• Assignment:
Please retype all the data below exactly, line for line.

--- START ---

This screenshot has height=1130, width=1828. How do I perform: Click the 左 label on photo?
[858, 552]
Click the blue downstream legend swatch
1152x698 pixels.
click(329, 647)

--- END ---

• Exercise response:
This screenshot has height=1130, width=1828. How do I perform: Click the 左 label on photo?
[858, 552]
Click the blue downstream legend swatch
1152x698 pixels.
click(329, 647)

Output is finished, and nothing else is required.